** TASK OBJECTIVE **
Return the records below character for character.

** SOURCE INFORMATION **
=== Begin Enclosure ===
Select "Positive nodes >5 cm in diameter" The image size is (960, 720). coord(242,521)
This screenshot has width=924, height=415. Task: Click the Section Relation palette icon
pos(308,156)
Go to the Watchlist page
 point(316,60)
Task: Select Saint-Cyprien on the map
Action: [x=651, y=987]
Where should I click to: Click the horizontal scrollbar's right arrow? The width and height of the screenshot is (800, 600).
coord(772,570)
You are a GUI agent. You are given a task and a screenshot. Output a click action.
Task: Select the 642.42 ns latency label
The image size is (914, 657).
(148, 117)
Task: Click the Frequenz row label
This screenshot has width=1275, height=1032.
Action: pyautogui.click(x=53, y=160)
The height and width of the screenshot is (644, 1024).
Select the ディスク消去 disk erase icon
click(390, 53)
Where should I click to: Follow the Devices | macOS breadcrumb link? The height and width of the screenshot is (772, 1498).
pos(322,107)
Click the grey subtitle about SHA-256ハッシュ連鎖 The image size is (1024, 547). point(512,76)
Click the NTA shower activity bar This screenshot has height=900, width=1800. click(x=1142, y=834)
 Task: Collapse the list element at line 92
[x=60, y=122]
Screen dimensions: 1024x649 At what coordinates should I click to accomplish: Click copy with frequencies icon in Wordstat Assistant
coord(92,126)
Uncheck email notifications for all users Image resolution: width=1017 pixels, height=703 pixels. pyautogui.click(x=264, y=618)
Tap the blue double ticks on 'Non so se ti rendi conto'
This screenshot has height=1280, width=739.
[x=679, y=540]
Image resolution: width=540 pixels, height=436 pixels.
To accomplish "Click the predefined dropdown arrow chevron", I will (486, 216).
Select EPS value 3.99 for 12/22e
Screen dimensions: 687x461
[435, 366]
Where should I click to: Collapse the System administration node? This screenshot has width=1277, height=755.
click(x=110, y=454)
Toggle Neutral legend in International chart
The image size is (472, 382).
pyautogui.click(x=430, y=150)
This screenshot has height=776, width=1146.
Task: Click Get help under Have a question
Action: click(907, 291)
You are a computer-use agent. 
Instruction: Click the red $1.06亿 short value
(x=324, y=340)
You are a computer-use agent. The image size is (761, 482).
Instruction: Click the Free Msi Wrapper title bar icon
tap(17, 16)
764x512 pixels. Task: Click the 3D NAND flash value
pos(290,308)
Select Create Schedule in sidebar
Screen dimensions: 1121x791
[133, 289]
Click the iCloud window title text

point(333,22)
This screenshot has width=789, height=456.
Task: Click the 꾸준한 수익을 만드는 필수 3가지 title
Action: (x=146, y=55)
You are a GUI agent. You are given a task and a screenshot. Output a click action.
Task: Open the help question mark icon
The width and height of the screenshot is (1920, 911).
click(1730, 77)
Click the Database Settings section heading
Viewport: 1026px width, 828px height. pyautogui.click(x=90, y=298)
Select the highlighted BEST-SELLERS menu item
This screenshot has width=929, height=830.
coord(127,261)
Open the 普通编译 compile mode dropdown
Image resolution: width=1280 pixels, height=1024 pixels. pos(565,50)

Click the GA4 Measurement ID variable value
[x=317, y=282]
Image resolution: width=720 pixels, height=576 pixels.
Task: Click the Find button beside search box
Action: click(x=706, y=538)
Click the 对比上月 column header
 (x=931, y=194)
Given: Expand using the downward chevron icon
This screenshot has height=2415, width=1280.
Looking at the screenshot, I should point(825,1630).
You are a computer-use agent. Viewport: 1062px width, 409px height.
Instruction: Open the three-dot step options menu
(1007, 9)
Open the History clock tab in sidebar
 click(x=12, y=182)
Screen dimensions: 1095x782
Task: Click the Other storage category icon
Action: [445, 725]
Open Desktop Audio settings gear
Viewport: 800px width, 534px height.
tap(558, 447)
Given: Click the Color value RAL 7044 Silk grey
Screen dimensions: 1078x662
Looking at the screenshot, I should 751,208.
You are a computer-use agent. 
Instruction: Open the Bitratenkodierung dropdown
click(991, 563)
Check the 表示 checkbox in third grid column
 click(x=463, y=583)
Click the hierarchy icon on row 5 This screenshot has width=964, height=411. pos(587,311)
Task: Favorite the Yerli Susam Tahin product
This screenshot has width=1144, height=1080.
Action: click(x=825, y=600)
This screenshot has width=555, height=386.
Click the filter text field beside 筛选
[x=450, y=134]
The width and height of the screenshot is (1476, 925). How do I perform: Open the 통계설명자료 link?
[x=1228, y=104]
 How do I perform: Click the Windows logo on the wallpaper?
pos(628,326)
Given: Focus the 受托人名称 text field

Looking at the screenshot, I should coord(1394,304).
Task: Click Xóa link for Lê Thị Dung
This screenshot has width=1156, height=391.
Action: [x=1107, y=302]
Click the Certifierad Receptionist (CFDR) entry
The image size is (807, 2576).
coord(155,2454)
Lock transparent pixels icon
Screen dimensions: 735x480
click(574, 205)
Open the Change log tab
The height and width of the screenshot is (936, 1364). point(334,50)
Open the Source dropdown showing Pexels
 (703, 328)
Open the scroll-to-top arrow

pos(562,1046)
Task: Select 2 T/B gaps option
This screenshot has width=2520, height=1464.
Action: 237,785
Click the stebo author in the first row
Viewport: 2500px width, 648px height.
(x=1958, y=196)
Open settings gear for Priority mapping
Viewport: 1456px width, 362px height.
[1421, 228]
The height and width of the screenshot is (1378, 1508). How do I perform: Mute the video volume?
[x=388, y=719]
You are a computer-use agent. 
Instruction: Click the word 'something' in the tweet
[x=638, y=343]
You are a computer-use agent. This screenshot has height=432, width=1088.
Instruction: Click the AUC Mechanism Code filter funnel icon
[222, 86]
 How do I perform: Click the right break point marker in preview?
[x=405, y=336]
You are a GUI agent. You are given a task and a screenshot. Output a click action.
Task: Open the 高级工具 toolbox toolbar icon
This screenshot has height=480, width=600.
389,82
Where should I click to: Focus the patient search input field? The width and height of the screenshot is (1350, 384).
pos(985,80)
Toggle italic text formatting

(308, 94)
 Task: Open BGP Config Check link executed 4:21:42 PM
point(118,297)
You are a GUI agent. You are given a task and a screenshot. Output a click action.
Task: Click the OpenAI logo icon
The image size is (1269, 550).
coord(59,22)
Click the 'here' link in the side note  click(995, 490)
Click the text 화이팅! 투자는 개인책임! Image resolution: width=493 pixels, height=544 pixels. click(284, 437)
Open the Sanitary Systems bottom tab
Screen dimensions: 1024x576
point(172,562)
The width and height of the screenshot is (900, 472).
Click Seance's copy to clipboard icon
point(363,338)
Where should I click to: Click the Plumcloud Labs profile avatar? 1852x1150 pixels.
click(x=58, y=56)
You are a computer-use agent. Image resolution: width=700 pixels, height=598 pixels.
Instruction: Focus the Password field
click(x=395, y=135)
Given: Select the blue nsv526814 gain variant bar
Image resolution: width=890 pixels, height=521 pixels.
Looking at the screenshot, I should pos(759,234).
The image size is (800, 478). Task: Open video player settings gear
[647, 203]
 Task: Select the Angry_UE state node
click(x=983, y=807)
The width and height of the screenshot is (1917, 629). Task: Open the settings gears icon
=== End Enclosure ===
** SOLVED PROBLEM **
Select "Positive nodes >5 cm in diameter" The image size is (960, 720). coord(242,521)
This screenshot has width=924, height=415. Task: Click the Section Relation palette icon
pos(308,156)
Go to the Watchlist page
 point(316,60)
Task: Select Saint-Cyprien on the map
Action: [x=651, y=987]
Where should I click to: Click the horizontal scrollbar's right arrow? The width and height of the screenshot is (800, 600).
coord(772,570)
You are a GUI agent. You are given a task and a screenshot. Output a click action.
Task: Select the 642.42 ns latency label
The image size is (914, 657).
(148, 117)
Task: Click the Frequenz row label
This screenshot has width=1275, height=1032.
Action: pyautogui.click(x=53, y=160)
The height and width of the screenshot is (644, 1024).
Select the ディスク消去 disk erase icon
click(390, 53)
Where should I click to: Follow the Devices | macOS breadcrumb link? The height and width of the screenshot is (772, 1498).
pos(322,107)
Click the grey subtitle about SHA-256ハッシュ連鎖 The image size is (1024, 547). point(512,76)
Click the NTA shower activity bar This screenshot has height=900, width=1800. click(x=1142, y=834)
 Task: Collapse the list element at line 92
[x=60, y=122]
Screen dimensions: 1024x649 At what coordinates should I click to accomplish: Click copy with frequencies icon in Wordstat Assistant
coord(92,126)
Uncheck email notifications for all users Image resolution: width=1017 pixels, height=703 pixels. pyautogui.click(x=264, y=618)
Tap the blue double ticks on 'Non so se ti rendi conto'
This screenshot has height=1280, width=739.
[x=679, y=540]
Image resolution: width=540 pixels, height=436 pixels.
To accomplish "Click the predefined dropdown arrow chevron", I will (486, 216).
Select EPS value 3.99 for 12/22e
Screen dimensions: 687x461
[435, 366]
Where should I click to: Collapse the System administration node? This screenshot has width=1277, height=755.
click(x=110, y=454)
Toggle Neutral legend in International chart
The image size is (472, 382).
pyautogui.click(x=430, y=150)
This screenshot has height=776, width=1146.
Task: Click Get help under Have a question
Action: click(907, 291)
You are a computer-use agent. 
Instruction: Click the red $1.06亿 short value
(x=324, y=340)
You are a computer-use agent. The image size is (761, 482).
Instruction: Click the Free Msi Wrapper title bar icon
tap(17, 16)
764x512 pixels. Task: Click the 3D NAND flash value
pos(290,308)
Select Create Schedule in sidebar
Screen dimensions: 1121x791
[133, 289]
Click the iCloud window title text

point(333,22)
This screenshot has width=789, height=456.
Task: Click the 꾸준한 수익을 만드는 필수 3가지 title
Action: (x=146, y=55)
You are a GUI agent. You are given a task and a screenshot. Output a click action.
Task: Open the help question mark icon
The width and height of the screenshot is (1920, 911).
click(1730, 77)
Click the Database Settings section heading
Viewport: 1026px width, 828px height. pyautogui.click(x=90, y=298)
Select the highlighted BEST-SELLERS menu item
This screenshot has width=929, height=830.
coord(127,261)
Open the 普通编译 compile mode dropdown
Image resolution: width=1280 pixels, height=1024 pixels. pos(565,50)

Click the GA4 Measurement ID variable value
[x=317, y=282]
Image resolution: width=720 pixels, height=576 pixels.
Task: Click the Find button beside search box
Action: click(x=706, y=538)
Click the 对比上月 column header
 (x=931, y=194)
Given: Expand using the downward chevron icon
This screenshot has height=2415, width=1280.
Looking at the screenshot, I should point(825,1630).
You are a computer-use agent. Viewport: 1062px width, 409px height.
Instruction: Open the three-dot step options menu
(1007, 9)
Open the History clock tab in sidebar
 click(x=12, y=182)
Screen dimensions: 1095x782
Task: Click the Other storage category icon
Action: [445, 725]
Open Desktop Audio settings gear
Viewport: 800px width, 534px height.
tap(558, 447)
Given: Click the Color value RAL 7044 Silk grey
Screen dimensions: 1078x662
Looking at the screenshot, I should 751,208.
You are a computer-use agent. 
Instruction: Open the Bitratenkodierung dropdown
click(991, 563)
Check the 表示 checkbox in third grid column
 click(x=463, y=583)
Click the hierarchy icon on row 5 This screenshot has width=964, height=411. pos(587,311)
Task: Favorite the Yerli Susam Tahin product
This screenshot has width=1144, height=1080.
Action: click(x=825, y=600)
This screenshot has width=555, height=386.
Click the filter text field beside 筛选
[x=450, y=134]
The width and height of the screenshot is (1476, 925). How do I perform: Open the 통계설명자료 link?
[x=1228, y=104]
 How do I perform: Click the Windows logo on the wallpaper?
pos(628,326)
Given: Focus the 受托人名称 text field

Looking at the screenshot, I should coord(1394,304).
Task: Click Xóa link for Lê Thị Dung
This screenshot has width=1156, height=391.
Action: [x=1107, y=302]
Click the Certifierad Receptionist (CFDR) entry
The image size is (807, 2576).
coord(155,2454)
Lock transparent pixels icon
Screen dimensions: 735x480
click(574, 205)
Open the Change log tab
The height and width of the screenshot is (936, 1364). point(334,50)
Open the Source dropdown showing Pexels
 (703, 328)
Open the scroll-to-top arrow

pos(562,1046)
Task: Select 2 T/B gaps option
This screenshot has width=2520, height=1464.
Action: 237,785
Click the stebo author in the first row
Viewport: 2500px width, 648px height.
(x=1958, y=196)
Open settings gear for Priority mapping
Viewport: 1456px width, 362px height.
[1421, 228]
The height and width of the screenshot is (1378, 1508). How do I perform: Mute the video volume?
[x=388, y=719]
You are a computer-use agent. 
Instruction: Click the word 'something' in the tweet
[x=638, y=343]
You are a computer-use agent. This screenshot has height=432, width=1088.
Instruction: Click the AUC Mechanism Code filter funnel icon
[222, 86]
 How do I perform: Click the right break point marker in preview?
[x=405, y=336]
You are a GUI agent. You are given a task and a screenshot. Output a click action.
Task: Open the 高级工具 toolbox toolbar icon
This screenshot has height=480, width=600.
389,82
Where should I click to: Focus the patient search input field? The width and height of the screenshot is (1350, 384).
pos(985,80)
Toggle italic text formatting

(308, 94)
 Task: Open BGP Config Check link executed 4:21:42 PM
point(118,297)
You are a GUI agent. You are given a task and a screenshot. Output a click action.
Task: Click the OpenAI logo icon
The image size is (1269, 550).
coord(59,22)
Click the 'here' link in the side note  click(995, 490)
Click the text 화이팅! 투자는 개인책임! Image resolution: width=493 pixels, height=544 pixels. click(284, 437)
Open the Sanitary Systems bottom tab
Screen dimensions: 1024x576
point(172,562)
The width and height of the screenshot is (900, 472).
Click Seance's copy to clipboard icon
point(363,338)
Where should I click to: Click the Plumcloud Labs profile avatar? 1852x1150 pixels.
click(x=58, y=56)
You are a computer-use agent. Image resolution: width=700 pixels, height=598 pixels.
Instruction: Focus the Password field
click(x=395, y=135)
Given: Select the blue nsv526814 gain variant bar
Image resolution: width=890 pixels, height=521 pixels.
Looking at the screenshot, I should pos(759,234).
The image size is (800, 478). Task: Open video player settings gear
[647, 203]
 Task: Select the Angry_UE state node
click(x=983, y=807)
The width and height of the screenshot is (1917, 629). Task: Open the settings gears icon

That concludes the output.